- Provided text:
Question
· Aug 13

Inconsistency in Caché Database: Mismatch Between Total Count Based on Unique Identifiers, Deduplicated Count, and Conditional Query Results

In the Caché database, when calculating the total count based on the unique identifier of a record, the quantity is over 1.2 million. After removing duplicates based on the unique identifier and then calculating the total count, the quantity is over 400,000. When grouping by the unique identifier, it can be observed that the count for this identifier is not one. However, when performing a conditional query based on the identifier, only one record can be retrieved. Why is this the case?

Product version: Caché 2016.1
Discussion (7)3
Log in or sign up to continue

In SMP (System Management Portal), you step to EXLORER and then step into SQL
where you select your TABLE. and can rebuild index


Furthermore, every persistent class  has by default
• classmethod %BuildDeferredIndices
• classmethod %BuildIndices
• classmethod %BuildIndicesAsync

Next variant : use $SYSTEM.OBJ.ValidateIndices()

- Problem set:
**A.** Could you return, word for word, the listing lines from the one containing "Image resolution: width=1440" through the final line of the listing, both ends included?
**B.** Can you carry the Caché count-mismatch thread further from the point where it stops?

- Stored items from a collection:

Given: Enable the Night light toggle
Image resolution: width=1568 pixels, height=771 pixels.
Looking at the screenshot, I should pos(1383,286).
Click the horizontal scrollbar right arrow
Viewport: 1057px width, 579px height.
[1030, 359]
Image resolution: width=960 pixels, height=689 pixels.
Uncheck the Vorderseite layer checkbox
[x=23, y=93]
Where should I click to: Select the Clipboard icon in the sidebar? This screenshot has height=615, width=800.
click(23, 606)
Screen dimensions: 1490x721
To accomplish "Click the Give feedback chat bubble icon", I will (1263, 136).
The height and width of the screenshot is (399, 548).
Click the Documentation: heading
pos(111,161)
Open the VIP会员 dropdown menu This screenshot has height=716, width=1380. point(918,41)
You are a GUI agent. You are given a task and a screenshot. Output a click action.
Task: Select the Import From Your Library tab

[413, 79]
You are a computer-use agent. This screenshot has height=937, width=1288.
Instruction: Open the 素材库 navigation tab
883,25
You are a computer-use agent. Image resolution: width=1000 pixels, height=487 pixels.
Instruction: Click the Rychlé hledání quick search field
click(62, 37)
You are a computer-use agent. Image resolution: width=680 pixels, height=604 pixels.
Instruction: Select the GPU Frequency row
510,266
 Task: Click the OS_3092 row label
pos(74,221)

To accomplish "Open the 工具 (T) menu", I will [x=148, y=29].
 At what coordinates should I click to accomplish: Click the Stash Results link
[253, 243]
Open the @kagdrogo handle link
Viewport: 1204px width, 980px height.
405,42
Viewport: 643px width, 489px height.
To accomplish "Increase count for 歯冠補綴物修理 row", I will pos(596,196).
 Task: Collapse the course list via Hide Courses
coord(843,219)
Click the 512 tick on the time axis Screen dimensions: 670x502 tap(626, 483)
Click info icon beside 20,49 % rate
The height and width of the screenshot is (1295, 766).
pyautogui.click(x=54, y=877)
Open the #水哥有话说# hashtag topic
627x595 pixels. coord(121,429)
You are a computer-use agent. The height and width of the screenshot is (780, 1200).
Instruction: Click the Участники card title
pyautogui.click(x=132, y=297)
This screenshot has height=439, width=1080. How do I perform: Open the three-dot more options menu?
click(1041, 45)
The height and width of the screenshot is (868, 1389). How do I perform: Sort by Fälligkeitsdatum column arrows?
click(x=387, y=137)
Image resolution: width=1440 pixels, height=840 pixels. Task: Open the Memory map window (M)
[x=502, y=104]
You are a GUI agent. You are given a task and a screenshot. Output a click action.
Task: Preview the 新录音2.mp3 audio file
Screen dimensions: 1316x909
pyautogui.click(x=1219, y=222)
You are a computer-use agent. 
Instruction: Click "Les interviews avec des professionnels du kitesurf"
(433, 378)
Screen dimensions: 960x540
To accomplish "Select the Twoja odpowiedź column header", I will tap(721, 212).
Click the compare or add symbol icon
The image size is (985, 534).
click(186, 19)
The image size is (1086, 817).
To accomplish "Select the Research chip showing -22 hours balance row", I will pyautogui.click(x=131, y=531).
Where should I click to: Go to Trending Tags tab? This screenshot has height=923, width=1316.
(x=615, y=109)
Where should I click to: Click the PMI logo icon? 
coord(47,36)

- Answer list:
**A.**
Image resolution: width=1440 pixels, height=840 pixels. Task: Open the Memory map window (M)
[x=502, y=104]
You are a GUI agent. You are given a task and a screenshot. Output a click action.
Task: Preview the 新录音2.mp3 audio file
Screen dimensions: 1316x909
pyautogui.click(x=1219, y=222)
You are a computer-use agent. 
Instruction: Click "Les interviews avec des professionnels du kitesurf"
(433, 378)
Screen dimensions: 960x540
To accomplish "Select the Twoja odpowiedź column header", I will tap(721, 212).
Click the compare or add symbol icon
The image size is (985, 534).
click(186, 19)
The image size is (1086, 817).
To accomplish "Select the Research chip showing -22 hours balance row", I will pyautogui.click(x=131, y=531).
Where should I click to: Go to Trending Tags tab? This screenshot has height=923, width=1316.
(x=615, y=109)
Where should I click to: Click the PMI logo icon? 
coord(47,36)

**B.**
Details described here  Fix broken index 8 years ago, still valid
 

Well, you have to do it yourself.
Suggestion: Keep a list of the indices processed and skip all followers
For the list you need a small Stored Procedure that you add to
your SQL SELECT in the WHERE clause.

CREATE PROCEDURE SQLUSER.DUPL(value VARCHAR, id INTEGER)
RETURNS INTEGER
LANGUAGE OBJECTSCRIPT
{
 set used=$d(^||dupl(value))
 set ^||dupl(value,id)=$i(^||dupl(value))  
 quit used
}

And in the SELECT

SELECT id, sickindex, . . . . . 
FROM your.data 
WHERE DUPL(sickindex,id) < 1

As a side effect, you create a list of affected indices.
I used a PPG to avoid the need to clear it before use.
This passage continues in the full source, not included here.